◆ **Materials provided**
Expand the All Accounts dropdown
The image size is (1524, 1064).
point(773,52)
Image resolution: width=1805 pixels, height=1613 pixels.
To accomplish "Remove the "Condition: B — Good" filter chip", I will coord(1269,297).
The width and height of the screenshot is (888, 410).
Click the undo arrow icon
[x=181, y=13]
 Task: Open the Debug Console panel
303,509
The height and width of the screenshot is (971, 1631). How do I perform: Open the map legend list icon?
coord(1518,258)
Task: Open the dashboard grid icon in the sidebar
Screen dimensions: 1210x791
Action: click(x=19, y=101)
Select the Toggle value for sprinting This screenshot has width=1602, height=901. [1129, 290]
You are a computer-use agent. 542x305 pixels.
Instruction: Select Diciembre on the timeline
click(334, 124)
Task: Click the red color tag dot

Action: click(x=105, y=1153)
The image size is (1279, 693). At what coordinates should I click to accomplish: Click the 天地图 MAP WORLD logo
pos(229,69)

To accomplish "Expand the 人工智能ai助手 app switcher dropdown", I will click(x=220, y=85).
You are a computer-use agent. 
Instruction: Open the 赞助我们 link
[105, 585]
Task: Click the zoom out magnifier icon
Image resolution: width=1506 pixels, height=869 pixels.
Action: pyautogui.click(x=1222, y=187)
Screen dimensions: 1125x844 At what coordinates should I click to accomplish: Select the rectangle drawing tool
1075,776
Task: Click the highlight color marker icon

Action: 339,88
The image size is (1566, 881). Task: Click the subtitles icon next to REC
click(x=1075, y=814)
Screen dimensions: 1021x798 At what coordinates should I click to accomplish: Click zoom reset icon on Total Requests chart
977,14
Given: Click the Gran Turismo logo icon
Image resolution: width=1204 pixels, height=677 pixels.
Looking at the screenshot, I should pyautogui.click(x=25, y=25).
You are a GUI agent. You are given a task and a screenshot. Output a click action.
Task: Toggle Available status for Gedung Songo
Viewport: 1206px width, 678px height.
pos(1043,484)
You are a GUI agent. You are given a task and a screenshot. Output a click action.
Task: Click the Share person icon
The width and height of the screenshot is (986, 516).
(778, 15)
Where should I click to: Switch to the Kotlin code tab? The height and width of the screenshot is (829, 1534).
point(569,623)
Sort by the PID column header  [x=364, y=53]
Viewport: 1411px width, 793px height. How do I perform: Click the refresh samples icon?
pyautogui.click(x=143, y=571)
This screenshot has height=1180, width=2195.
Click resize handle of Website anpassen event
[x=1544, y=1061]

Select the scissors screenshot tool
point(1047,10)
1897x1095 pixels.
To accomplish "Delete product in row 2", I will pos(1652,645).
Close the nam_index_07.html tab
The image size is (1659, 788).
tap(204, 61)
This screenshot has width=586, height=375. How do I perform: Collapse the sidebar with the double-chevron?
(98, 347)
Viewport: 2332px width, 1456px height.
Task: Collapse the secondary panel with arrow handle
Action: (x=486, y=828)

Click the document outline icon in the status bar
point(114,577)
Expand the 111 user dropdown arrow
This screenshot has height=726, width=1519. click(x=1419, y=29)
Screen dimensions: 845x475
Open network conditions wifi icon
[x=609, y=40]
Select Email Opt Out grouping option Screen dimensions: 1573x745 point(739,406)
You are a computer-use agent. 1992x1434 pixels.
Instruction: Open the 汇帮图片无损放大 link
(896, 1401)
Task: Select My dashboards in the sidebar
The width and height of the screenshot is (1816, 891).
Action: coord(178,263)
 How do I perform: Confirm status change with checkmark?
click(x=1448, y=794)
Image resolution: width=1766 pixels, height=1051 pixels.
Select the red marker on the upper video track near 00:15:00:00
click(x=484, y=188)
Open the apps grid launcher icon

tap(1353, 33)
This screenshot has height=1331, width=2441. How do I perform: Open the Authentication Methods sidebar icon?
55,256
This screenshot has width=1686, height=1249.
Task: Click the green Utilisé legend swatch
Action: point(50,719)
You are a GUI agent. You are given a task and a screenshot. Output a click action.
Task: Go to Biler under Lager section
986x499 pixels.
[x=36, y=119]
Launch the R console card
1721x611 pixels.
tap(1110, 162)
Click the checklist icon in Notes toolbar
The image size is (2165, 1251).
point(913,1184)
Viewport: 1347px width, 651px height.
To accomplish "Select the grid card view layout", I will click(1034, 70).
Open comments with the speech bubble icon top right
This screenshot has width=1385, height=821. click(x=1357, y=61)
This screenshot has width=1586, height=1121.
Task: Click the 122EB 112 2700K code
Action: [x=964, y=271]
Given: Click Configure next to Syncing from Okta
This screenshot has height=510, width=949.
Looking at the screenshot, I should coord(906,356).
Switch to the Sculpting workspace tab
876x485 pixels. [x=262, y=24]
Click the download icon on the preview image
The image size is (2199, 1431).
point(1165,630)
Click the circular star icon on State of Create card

◆ **Task to carry out**
Print, please, the lines from the first line of the material through the line that contains "Task: Click the zoom out magnifier icon", exactly as written and with nothing added.

◆ **Response below**
Expand the All Accounts dropdown
The image size is (1524, 1064).
point(773,52)
Image resolution: width=1805 pixels, height=1613 pixels.
To accomplish "Remove the "Condition: B — Good" filter chip", I will coord(1269,297).
The width and height of the screenshot is (888, 410).
Click the undo arrow icon
[x=181, y=13]
 Task: Open the Debug Console panel
303,509
The height and width of the screenshot is (971, 1631). How do I perform: Open the map legend list icon?
coord(1518,258)
Task: Open the dashboard grid icon in the sidebar
Screen dimensions: 1210x791
Action: click(x=19, y=101)
Select the Toggle value for sprinting This screenshot has width=1602, height=901. [1129, 290]
You are a computer-use agent. 542x305 pixels.
Instruction: Select Diciembre on the timeline
click(334, 124)
Task: Click the red color tag dot

Action: click(x=105, y=1153)
The image size is (1279, 693). At what coordinates should I click to accomplish: Click the 天地图 MAP WORLD logo
pos(229,69)

To accomplish "Expand the 人工智能ai助手 app switcher dropdown", I will click(x=220, y=85).
You are a computer-use agent. 
Instruction: Open the 赞助我们 link
[105, 585]
Task: Click the zoom out magnifier icon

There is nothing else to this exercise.